# Sinn dieser Schaltung



## Abdul (3 September 2009)

Hallole!

Ich hab hier ne Platine mit ner Bauteilkombination aus der ich net
schlau werd.

Siehe Bild...

Ach so, die beiden Dioden sind 4148PH und der Poti isch ein
10kOhm Teil...

Macht doch gar keinen Sinn diese Schaltung oder?

An beiden seiten liegen 12 V an...

Vielen Dank


Gruß
Abbu


----------



## centipede (3 September 2009)

Ich denke es handelt sich hier um eine doppelte Spannungseinspeisung.
Die Dioden entkoppeln die beiden Quellen falls eine Quelle ausfällt.
Mit dem Poti kannst du einen Abgleich machen, so dass beide Quellen genau die selbe Spannung haben.

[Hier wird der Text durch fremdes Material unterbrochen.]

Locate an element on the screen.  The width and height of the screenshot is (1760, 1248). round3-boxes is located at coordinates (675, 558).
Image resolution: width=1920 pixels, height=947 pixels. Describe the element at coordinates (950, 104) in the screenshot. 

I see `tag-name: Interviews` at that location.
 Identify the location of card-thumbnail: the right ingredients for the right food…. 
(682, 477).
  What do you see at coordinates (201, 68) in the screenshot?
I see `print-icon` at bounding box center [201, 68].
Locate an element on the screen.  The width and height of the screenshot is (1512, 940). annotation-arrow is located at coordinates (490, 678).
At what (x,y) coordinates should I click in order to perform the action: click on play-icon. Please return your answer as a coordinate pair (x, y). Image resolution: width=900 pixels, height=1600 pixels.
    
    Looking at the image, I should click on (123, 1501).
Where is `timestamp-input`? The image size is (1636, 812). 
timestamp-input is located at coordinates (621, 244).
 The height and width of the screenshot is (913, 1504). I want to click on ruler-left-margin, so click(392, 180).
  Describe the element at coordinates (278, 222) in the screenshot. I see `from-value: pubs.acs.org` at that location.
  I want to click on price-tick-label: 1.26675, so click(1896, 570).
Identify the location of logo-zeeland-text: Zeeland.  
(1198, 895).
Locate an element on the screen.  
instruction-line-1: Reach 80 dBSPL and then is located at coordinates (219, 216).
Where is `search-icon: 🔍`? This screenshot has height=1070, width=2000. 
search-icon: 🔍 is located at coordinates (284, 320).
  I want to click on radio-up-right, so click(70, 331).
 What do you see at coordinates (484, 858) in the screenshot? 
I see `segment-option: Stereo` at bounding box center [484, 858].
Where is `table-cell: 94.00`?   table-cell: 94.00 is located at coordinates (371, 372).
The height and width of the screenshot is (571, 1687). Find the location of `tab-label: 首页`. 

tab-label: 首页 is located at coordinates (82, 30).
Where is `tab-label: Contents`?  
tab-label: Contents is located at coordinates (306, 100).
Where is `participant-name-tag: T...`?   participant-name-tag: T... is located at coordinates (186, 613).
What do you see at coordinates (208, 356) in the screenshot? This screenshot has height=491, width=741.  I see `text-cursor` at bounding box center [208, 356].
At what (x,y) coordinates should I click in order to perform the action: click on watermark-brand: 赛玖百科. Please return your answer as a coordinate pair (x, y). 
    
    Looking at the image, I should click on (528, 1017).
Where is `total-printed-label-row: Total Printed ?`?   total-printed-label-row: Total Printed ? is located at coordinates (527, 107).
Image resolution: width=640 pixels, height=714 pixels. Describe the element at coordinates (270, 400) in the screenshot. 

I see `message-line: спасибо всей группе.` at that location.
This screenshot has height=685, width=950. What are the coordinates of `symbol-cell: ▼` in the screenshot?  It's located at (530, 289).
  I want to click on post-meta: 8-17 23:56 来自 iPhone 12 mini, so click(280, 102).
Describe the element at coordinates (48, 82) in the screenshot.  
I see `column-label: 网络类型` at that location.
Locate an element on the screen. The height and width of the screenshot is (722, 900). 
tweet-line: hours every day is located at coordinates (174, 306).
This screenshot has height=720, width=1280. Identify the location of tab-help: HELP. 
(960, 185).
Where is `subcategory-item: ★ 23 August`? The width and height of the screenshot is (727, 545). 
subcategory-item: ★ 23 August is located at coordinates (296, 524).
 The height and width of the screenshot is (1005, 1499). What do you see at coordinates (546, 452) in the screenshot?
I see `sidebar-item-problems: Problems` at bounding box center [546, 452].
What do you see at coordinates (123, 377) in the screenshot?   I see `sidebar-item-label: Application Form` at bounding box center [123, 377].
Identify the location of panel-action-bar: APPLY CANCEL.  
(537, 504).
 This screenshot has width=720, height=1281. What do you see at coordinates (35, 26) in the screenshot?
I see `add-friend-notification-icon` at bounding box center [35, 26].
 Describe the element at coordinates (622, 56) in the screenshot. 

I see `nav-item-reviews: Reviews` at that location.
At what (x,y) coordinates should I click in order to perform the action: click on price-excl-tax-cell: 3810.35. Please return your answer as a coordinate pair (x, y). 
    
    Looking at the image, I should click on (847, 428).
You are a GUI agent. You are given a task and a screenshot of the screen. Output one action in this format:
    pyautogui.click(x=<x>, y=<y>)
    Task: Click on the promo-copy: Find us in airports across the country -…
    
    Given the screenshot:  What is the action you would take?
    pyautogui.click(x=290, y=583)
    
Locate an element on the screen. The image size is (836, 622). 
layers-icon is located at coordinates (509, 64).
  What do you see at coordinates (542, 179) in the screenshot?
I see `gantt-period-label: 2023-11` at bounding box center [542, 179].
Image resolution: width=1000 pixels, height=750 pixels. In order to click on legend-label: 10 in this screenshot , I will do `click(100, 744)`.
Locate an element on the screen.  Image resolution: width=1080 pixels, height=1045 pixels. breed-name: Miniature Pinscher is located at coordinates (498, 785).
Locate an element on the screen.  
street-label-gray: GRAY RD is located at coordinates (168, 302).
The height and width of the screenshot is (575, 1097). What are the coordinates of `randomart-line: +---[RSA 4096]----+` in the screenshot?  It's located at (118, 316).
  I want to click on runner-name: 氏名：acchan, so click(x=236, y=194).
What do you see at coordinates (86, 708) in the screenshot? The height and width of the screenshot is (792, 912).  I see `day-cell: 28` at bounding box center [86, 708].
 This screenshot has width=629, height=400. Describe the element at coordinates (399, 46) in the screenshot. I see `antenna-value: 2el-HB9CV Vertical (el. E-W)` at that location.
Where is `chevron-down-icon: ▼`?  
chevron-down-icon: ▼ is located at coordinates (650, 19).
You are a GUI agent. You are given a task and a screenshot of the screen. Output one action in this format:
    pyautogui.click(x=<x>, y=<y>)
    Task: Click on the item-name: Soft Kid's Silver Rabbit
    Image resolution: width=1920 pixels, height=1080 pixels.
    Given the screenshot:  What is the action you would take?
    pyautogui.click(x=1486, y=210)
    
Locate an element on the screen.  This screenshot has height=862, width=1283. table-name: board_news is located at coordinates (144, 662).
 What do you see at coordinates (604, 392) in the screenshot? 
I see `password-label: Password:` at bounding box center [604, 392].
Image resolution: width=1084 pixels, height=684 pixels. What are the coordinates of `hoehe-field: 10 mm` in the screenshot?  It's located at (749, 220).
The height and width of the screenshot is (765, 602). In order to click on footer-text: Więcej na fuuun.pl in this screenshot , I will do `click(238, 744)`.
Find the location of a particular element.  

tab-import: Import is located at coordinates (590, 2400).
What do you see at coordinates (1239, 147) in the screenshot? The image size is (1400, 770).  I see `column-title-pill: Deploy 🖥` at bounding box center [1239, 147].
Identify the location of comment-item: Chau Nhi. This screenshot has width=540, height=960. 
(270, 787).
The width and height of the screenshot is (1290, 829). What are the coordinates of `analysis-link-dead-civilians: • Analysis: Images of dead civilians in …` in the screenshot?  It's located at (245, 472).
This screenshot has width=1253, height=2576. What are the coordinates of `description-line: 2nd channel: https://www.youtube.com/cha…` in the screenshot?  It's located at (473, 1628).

Die Verbraucher sind zwischen den beiden Dioden angeschlossen.

Gruß, Centi


----------



## Abdul (3 September 2009)

Hallo!

Lach mal...da isch nix dazwischen angeschlossen...das iss ja das
dämliche....

Gruß
      Abbu


----------



## centipede (3 September 2009)

HAHA...*ROFL*

na ja wer weiß was die sich dann dabei gedacht haben.


----------